<<<<

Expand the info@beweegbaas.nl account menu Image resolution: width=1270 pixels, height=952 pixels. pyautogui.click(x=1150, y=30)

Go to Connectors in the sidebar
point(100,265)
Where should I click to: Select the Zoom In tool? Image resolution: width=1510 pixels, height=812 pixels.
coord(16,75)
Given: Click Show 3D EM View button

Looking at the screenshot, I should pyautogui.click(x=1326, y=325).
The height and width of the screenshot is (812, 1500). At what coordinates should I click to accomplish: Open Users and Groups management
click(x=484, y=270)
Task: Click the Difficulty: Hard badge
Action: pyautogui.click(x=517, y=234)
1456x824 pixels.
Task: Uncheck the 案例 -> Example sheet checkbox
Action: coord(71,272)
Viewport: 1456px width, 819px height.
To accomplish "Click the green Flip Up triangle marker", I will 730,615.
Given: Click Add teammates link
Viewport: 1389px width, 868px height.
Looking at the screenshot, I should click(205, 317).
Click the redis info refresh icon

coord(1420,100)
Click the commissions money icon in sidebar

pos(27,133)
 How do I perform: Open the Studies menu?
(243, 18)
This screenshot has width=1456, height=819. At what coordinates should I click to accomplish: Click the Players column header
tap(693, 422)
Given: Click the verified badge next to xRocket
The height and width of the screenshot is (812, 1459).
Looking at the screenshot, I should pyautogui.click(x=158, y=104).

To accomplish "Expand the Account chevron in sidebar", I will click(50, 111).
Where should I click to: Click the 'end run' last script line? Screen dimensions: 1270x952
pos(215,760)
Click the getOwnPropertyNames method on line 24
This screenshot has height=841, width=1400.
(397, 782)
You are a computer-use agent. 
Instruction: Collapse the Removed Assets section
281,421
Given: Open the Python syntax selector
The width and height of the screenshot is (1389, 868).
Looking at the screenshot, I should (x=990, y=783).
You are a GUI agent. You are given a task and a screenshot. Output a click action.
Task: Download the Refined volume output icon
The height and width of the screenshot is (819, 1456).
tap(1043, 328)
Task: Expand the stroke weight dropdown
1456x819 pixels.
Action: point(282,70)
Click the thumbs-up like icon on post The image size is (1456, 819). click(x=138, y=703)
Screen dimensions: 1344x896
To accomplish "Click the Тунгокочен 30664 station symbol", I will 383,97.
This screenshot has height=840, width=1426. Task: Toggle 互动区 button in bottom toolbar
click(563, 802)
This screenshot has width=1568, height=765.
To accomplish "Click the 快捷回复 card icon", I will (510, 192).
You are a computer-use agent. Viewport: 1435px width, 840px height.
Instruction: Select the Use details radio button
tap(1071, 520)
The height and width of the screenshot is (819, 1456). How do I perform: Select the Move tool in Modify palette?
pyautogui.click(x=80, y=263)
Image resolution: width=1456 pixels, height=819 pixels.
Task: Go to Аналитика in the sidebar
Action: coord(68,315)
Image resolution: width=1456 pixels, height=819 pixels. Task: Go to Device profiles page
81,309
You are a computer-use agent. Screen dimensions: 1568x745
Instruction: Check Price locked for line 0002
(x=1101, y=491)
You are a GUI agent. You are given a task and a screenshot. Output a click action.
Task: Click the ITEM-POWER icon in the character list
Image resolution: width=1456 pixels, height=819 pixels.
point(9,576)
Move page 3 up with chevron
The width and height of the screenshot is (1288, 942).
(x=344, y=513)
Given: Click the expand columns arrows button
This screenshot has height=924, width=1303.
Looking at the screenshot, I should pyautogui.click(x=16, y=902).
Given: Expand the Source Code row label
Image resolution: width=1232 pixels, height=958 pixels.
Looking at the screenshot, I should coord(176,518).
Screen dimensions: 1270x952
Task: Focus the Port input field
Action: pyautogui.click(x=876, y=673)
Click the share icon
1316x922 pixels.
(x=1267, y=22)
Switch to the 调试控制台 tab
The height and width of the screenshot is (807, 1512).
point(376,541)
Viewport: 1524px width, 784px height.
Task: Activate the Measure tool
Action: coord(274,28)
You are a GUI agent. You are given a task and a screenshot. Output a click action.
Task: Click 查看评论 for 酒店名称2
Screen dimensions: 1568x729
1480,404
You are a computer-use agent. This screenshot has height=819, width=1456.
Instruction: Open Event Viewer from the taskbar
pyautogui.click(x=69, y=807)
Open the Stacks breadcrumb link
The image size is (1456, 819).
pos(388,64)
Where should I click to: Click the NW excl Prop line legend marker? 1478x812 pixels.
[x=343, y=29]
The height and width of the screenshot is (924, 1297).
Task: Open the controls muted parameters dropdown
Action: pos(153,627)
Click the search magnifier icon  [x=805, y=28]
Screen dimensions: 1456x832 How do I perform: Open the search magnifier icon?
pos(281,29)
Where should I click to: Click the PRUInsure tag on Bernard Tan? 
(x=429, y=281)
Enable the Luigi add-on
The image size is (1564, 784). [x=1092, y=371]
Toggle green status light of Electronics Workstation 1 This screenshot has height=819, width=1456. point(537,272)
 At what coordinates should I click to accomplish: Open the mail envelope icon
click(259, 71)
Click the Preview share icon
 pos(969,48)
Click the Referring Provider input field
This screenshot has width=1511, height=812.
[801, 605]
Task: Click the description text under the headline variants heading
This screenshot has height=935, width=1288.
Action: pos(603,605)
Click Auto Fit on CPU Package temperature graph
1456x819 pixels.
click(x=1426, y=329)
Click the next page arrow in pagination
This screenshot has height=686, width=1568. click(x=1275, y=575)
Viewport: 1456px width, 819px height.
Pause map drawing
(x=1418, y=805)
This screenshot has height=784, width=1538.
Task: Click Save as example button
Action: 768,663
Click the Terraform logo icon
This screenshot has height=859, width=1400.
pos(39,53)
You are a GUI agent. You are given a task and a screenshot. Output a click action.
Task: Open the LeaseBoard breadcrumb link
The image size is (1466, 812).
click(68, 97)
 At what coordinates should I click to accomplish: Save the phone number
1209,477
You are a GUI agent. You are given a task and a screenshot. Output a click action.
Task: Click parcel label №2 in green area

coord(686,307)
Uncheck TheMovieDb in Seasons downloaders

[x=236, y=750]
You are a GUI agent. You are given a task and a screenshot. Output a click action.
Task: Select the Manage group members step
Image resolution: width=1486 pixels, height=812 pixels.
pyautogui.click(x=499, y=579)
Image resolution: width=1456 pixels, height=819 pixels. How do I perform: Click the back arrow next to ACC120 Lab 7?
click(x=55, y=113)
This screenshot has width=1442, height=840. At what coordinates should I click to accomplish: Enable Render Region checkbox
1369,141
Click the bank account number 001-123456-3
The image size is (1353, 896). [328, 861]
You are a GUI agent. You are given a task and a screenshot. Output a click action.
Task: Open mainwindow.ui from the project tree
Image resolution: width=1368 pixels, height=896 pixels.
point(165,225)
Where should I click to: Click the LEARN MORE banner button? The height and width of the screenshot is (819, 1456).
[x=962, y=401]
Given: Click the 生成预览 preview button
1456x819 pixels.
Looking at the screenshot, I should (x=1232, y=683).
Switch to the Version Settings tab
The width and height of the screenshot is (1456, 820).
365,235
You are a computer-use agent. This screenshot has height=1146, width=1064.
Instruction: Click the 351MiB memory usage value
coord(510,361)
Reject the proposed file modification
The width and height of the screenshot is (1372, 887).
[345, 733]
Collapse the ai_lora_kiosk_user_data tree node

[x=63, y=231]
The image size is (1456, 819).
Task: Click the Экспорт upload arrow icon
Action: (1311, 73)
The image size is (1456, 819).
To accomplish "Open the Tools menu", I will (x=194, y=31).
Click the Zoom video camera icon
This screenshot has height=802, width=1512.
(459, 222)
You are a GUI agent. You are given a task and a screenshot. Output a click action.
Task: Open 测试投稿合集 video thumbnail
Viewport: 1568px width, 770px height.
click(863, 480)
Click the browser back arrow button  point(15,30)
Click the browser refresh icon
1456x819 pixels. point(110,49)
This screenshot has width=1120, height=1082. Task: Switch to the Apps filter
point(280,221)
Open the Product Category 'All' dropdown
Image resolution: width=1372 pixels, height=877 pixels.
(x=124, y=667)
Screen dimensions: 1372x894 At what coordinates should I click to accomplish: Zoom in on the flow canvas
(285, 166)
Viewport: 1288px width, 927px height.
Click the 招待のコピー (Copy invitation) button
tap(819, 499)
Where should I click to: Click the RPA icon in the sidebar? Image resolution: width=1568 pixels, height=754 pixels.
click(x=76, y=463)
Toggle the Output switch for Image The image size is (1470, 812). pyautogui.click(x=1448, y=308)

>>>>

### Problem description:
A single number is expected: how many lines in the records contain the string "chevron".

### Response box:
2